■ **What this task involves**
Beginning with the first line below, please restate each line exactly, down to and including the line containing "Given: Click numCriteria link in the SQ-3 row".

(Exercise materials begins)

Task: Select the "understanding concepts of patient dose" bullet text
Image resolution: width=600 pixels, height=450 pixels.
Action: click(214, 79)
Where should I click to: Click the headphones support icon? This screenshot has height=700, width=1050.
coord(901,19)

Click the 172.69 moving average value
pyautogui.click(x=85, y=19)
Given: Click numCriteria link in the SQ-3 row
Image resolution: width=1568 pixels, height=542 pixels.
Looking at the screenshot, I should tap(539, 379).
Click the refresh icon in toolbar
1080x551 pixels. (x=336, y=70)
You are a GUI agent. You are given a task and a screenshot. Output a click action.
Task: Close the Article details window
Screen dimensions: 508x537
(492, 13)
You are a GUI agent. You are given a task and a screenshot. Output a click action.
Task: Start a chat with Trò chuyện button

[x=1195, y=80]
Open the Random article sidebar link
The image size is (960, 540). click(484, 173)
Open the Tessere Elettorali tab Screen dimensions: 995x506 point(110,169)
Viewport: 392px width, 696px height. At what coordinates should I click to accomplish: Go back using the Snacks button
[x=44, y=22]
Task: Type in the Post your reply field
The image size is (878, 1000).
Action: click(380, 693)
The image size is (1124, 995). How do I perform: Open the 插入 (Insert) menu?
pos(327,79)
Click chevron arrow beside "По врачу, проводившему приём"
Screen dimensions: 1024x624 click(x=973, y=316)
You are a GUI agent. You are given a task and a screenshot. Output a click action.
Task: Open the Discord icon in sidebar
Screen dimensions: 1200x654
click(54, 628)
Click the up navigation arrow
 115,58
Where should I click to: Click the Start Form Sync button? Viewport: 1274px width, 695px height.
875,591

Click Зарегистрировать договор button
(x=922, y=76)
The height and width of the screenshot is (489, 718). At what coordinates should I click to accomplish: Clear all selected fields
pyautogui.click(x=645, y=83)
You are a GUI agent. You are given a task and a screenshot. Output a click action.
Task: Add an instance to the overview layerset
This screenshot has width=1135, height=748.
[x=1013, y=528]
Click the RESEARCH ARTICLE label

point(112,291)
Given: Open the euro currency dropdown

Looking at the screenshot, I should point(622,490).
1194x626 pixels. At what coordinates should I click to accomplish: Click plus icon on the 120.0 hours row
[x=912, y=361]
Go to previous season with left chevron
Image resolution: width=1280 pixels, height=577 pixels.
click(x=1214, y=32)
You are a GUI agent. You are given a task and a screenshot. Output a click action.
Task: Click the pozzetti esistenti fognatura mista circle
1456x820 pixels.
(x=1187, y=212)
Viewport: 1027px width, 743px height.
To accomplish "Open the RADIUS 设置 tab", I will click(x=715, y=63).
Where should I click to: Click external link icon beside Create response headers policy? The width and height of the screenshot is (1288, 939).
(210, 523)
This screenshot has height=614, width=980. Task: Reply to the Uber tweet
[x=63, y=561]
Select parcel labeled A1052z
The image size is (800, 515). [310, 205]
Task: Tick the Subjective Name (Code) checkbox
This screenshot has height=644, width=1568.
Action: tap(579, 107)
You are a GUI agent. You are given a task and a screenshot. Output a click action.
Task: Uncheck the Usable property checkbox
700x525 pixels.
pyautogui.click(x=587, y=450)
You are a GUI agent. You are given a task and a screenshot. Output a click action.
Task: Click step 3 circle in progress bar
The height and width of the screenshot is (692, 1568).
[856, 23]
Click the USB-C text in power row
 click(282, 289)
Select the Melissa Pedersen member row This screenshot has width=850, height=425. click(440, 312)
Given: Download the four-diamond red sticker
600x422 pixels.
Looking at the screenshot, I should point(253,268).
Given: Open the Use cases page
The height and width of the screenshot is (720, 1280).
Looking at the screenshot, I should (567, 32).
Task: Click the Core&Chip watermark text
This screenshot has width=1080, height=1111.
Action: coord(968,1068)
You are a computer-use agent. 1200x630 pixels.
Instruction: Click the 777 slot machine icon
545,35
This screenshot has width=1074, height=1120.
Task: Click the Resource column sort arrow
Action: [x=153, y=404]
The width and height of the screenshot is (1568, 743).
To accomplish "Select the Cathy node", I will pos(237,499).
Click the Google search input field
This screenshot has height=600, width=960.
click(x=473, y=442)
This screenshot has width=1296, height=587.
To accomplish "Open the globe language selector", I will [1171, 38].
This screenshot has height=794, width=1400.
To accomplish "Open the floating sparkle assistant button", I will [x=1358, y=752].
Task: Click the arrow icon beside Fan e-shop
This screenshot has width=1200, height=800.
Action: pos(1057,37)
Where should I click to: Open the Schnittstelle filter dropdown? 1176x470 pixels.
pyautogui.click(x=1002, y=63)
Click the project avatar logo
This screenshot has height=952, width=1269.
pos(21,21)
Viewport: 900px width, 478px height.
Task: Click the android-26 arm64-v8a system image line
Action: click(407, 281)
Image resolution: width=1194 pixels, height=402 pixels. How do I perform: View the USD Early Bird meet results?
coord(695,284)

(Exercise materials ends)

■ **Reply to the exercise**
Task: Select the "understanding concepts of patient dose" bullet text
Image resolution: width=600 pixels, height=450 pixels.
Action: click(214, 79)
Where should I click to: Click the headphones support icon? This screenshot has height=700, width=1050.
coord(901,19)

Click the 172.69 moving average value
pyautogui.click(x=85, y=19)
Given: Click numCriteria link in the SQ-3 row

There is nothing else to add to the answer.